Spontaneous magnetization of collisionless plasma through the action of a shear flow

TL;DR

This paper demonstrates how shear flows in collisionless plasmas can spontaneously generate magnetic fields via the Weibel instability, with analytical and simulation results confirming the scaling of seed magnetic fields.

Contribution

It provides a comprehensive kinetic model and simulation validation for seed magnetic field generation driven by shear flows in unmagnetized plasmas.

Findings

Magnetic fields grow exponentially during the linear Weibel stage.
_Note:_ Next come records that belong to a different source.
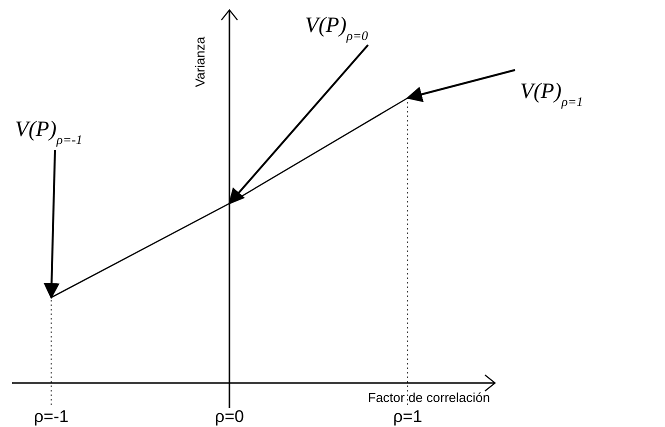 The height and width of the screenshot is (427, 665). What do you see at coordinates (552, 93) in the screenshot?
I see `annotation: V(P)$_{ρ=1}$` at bounding box center [552, 93].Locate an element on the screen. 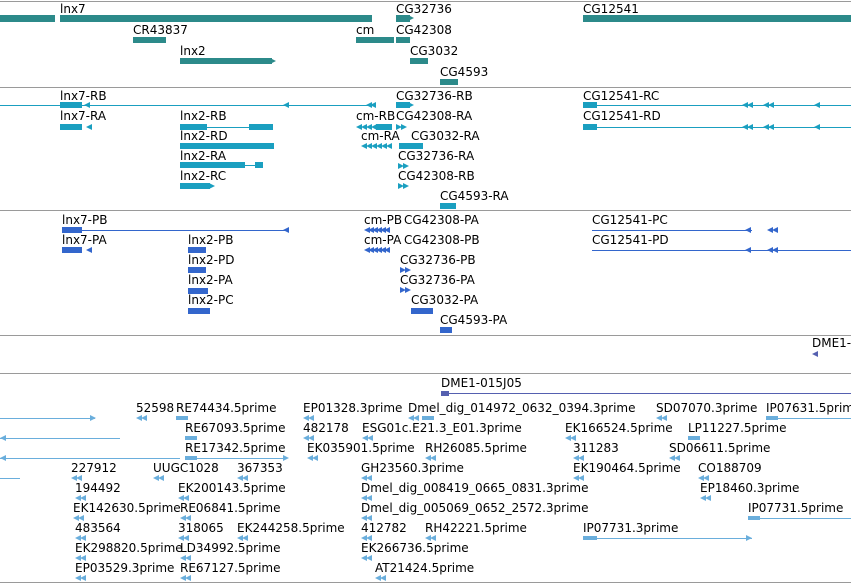 The image size is (851, 583). feature-label-lnx2-rb: lnx2-RB is located at coordinates (204, 116).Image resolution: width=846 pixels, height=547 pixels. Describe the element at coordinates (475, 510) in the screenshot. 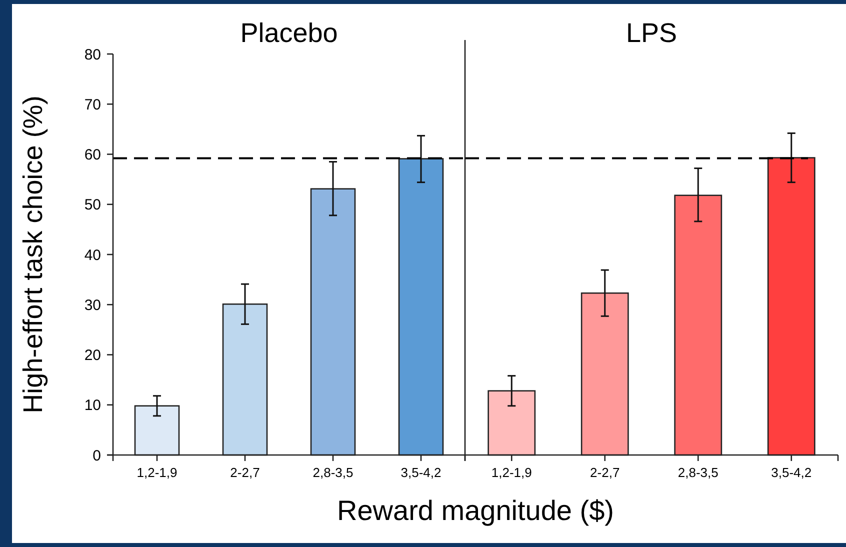

I see `x-axis-title: Reward magnitude ($)` at that location.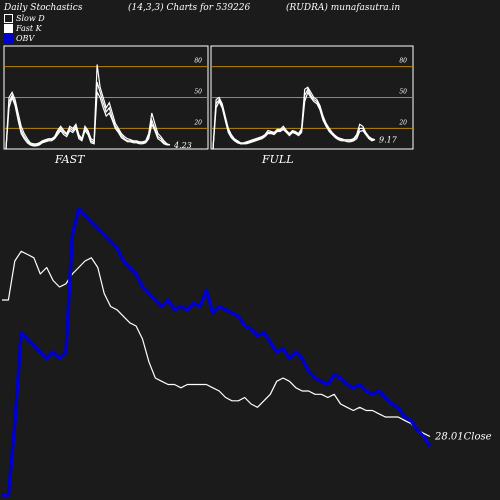  Describe the element at coordinates (44, 8) in the screenshot. I see `chart-header-title: Daily Stochastics` at that location.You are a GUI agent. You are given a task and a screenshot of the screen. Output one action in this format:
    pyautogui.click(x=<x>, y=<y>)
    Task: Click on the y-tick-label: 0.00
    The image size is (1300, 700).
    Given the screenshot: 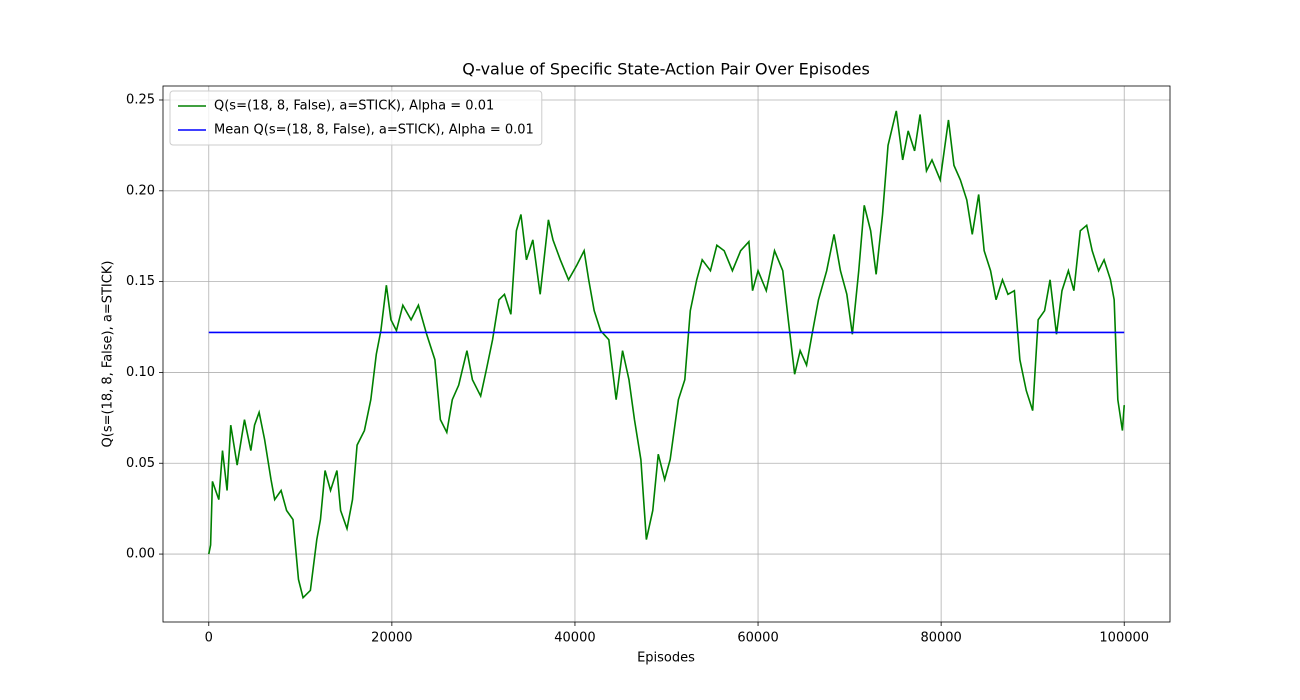 What is the action you would take?
    pyautogui.click(x=140, y=554)
    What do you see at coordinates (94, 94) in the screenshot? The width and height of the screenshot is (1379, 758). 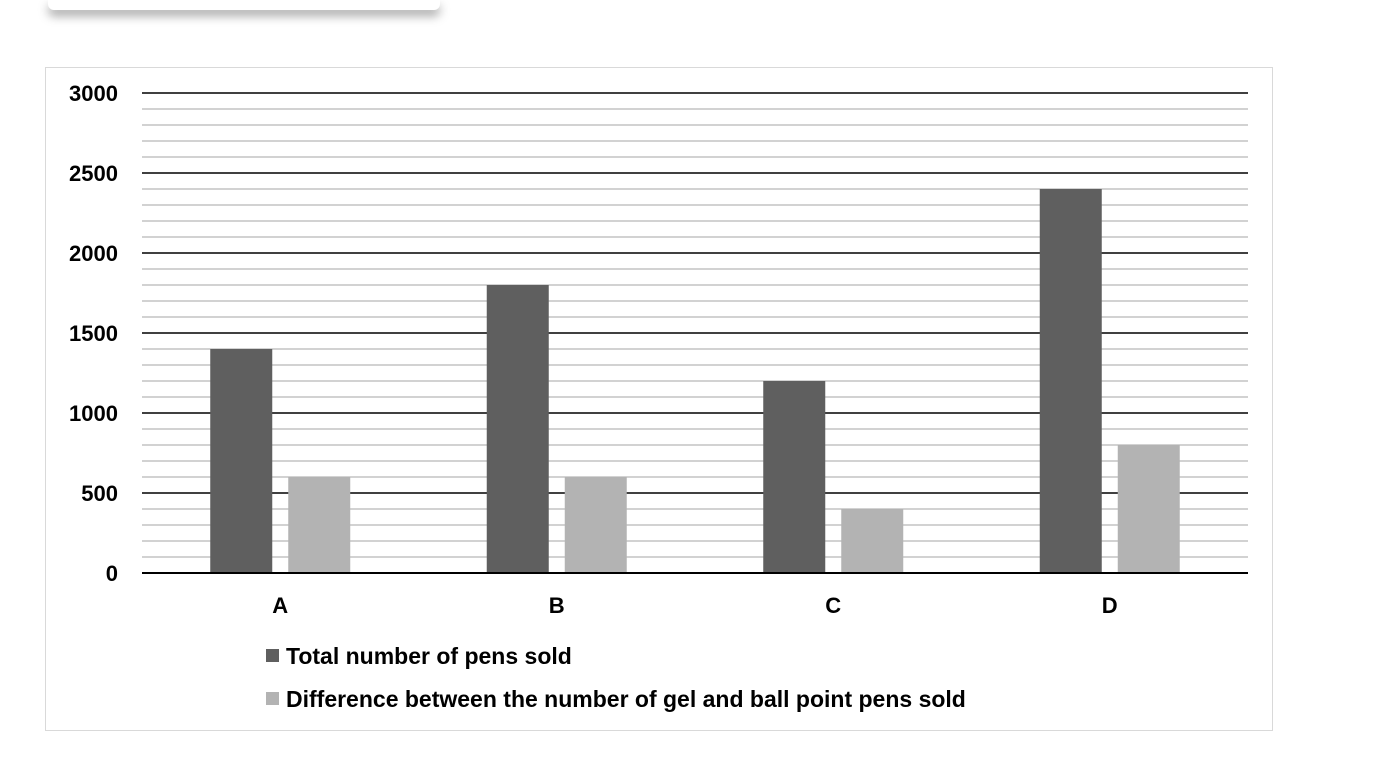 I see `y-tick-label: 3000` at bounding box center [94, 94]. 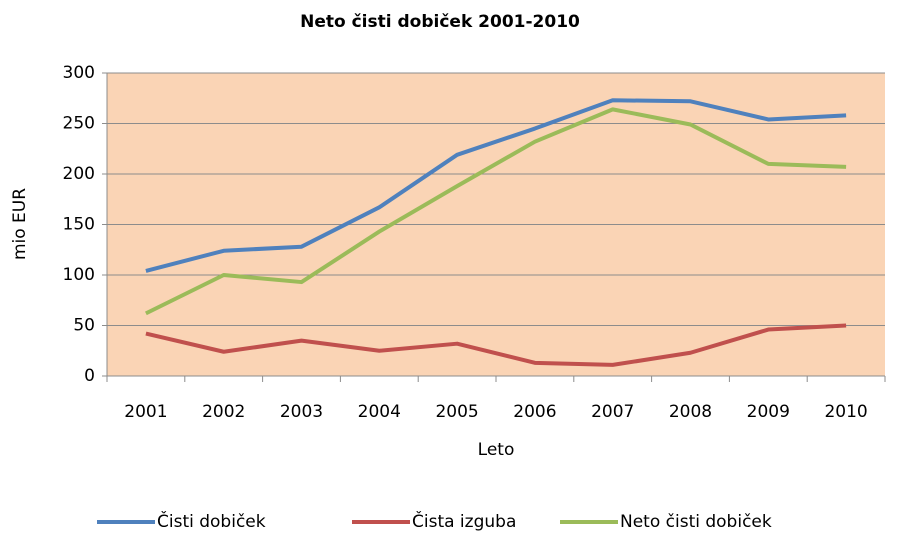 I want to click on y-axis-label: mio EUR, so click(x=20, y=224).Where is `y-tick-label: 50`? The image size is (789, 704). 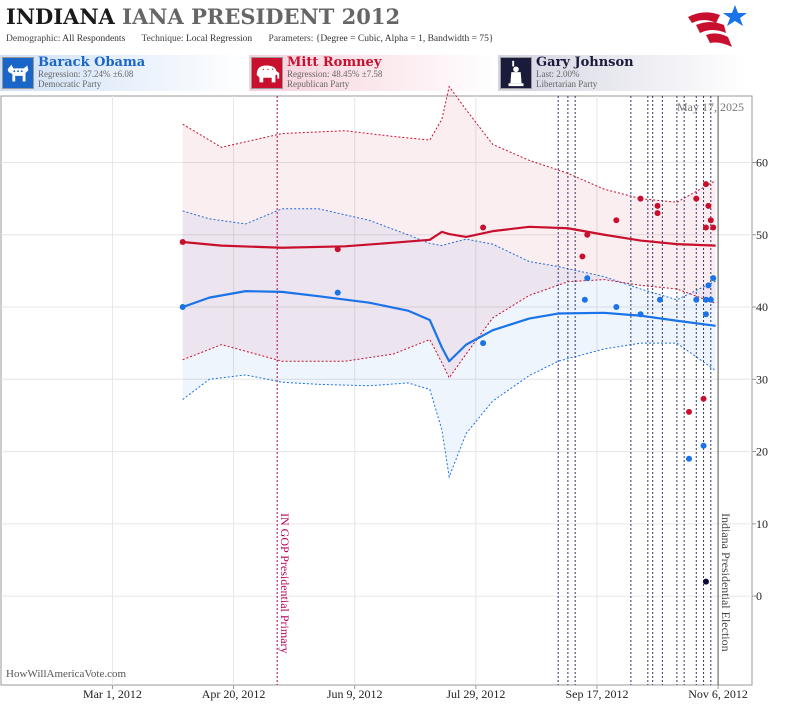 y-tick-label: 50 is located at coordinates (762, 235).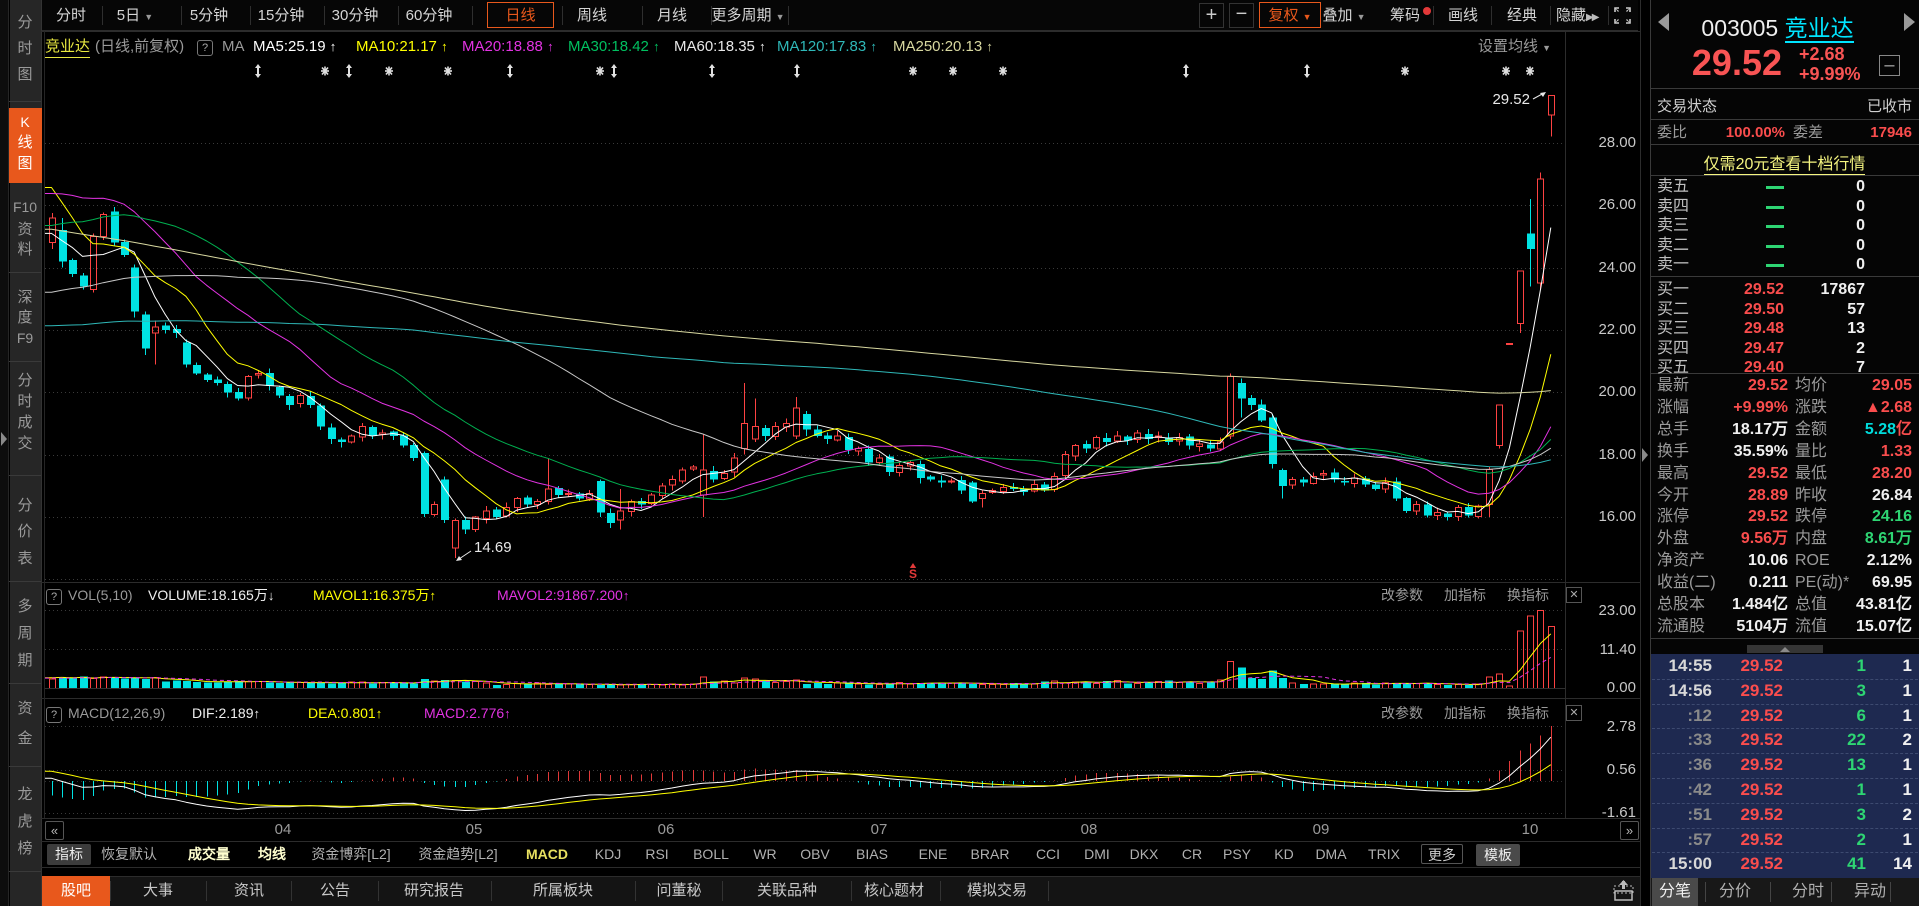 This screenshot has height=906, width=1919. I want to click on svg-text: 29.52, so click(1511, 100).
Saturation occurs when magnetic fields induce particle gyromotion.

Scaling laws for saturated magnetic fields depend on system parameters.

Abstract

We study in a fully kinetic framework the generation of seed magnetic fields through the Weibel instability driven in an initially unmagnetized plasma by a large-scale shear force. We develop an analytical model that describes the development of thermal pressure anisotropy via phase mixing, the ensuing exponential growth of magnetic fields in the linear Weibel stage, and its saturation when the seed magnetic fields become strong enough to instigate gyromotion of particles and thereby inhibit their free-streaming. The predicted scaling dependencies of the saturated seed fields on key parameters (e.g., ratio of system scale to electron skin depth, the forcing amplitude) are confirmed by 3D and 2D particle-in-cell simulations using an electron-positron plasma. This work demonstrates the spontaneous magnetization of a collisionless plasma through large-scale motions as simple as a shear flow, and therefore has important implications for magnetogenesis in dilute astrophysical systems.